[Exercise instructions]:
Rewrite the lines of the items below, swapping each occurrence of "screenshot" for "capture" and leaving everything else unchanged. Omit the pictures from your answer.

[Listing]:
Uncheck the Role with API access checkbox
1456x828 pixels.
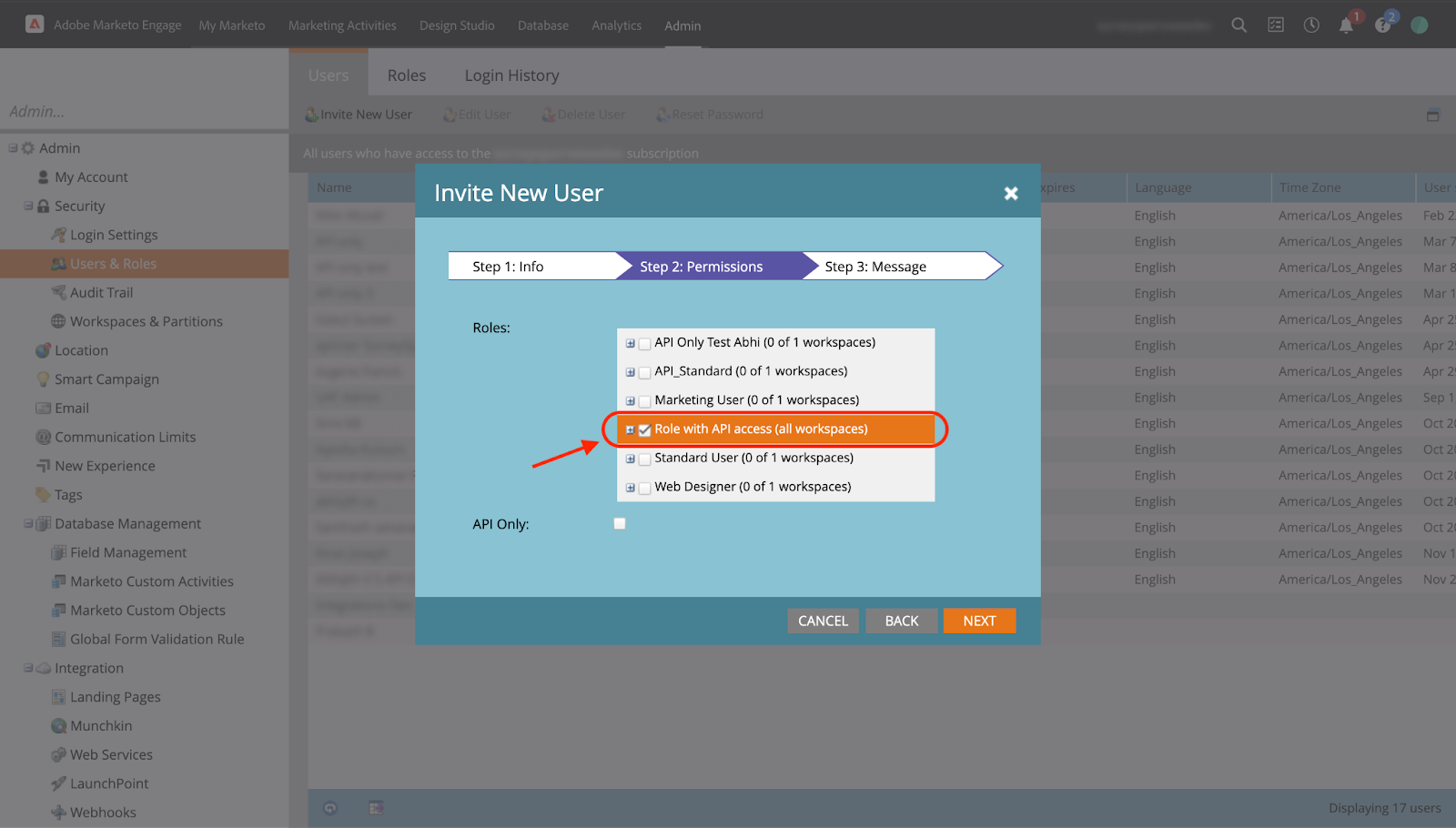[x=644, y=430]
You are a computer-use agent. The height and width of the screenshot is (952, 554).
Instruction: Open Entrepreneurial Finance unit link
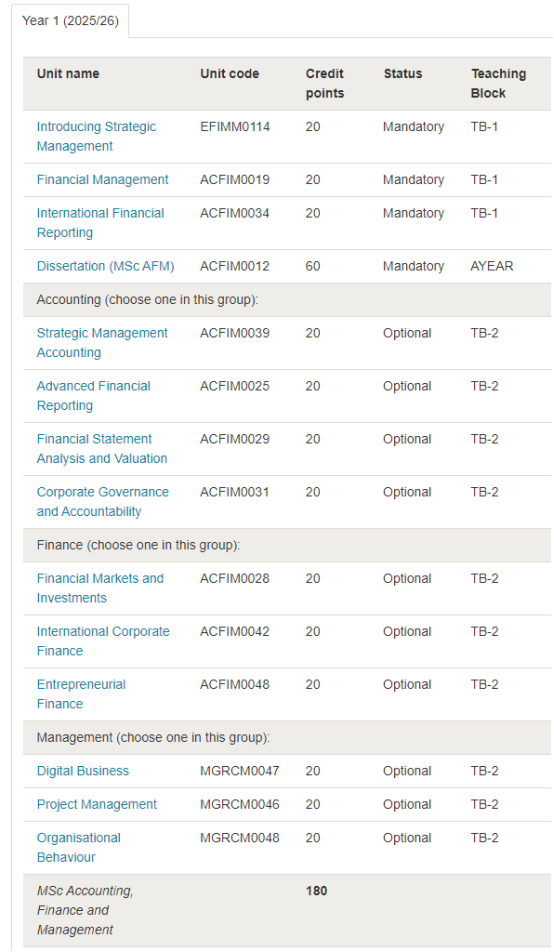click(x=81, y=694)
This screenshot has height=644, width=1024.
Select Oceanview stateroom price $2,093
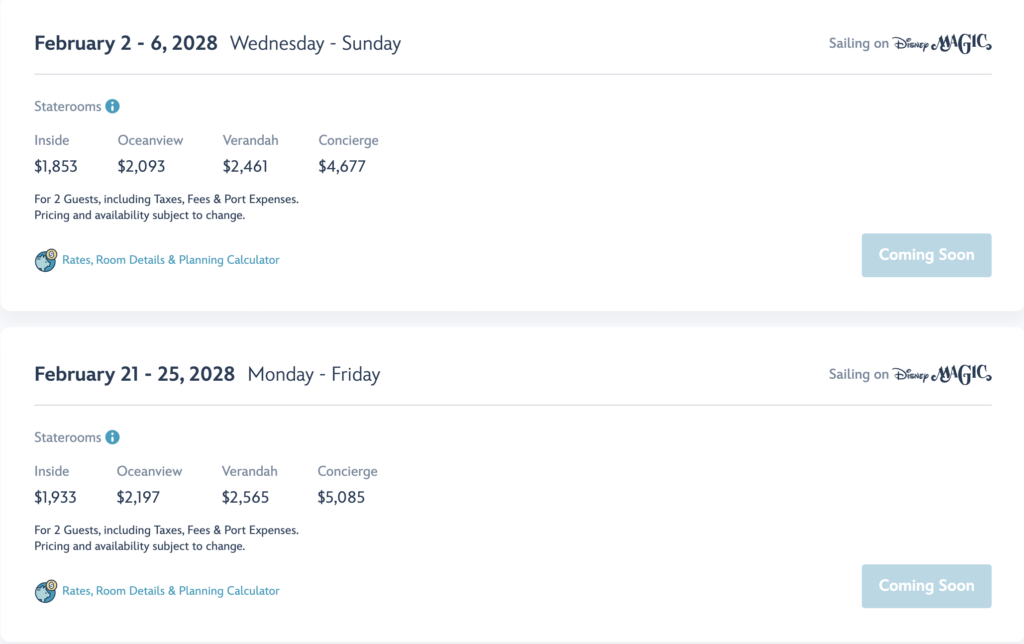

[Problem solution]:
Uncheck the Role with API access checkbox
1456x828 pixels.
[x=644, y=430]
You are a computer-use agent. The height and width of the capture is (952, 554).
Instruction: Open Entrepreneurial Finance unit link
click(x=81, y=694)
This capture has height=644, width=1024.
Select Oceanview stateroom price $2,093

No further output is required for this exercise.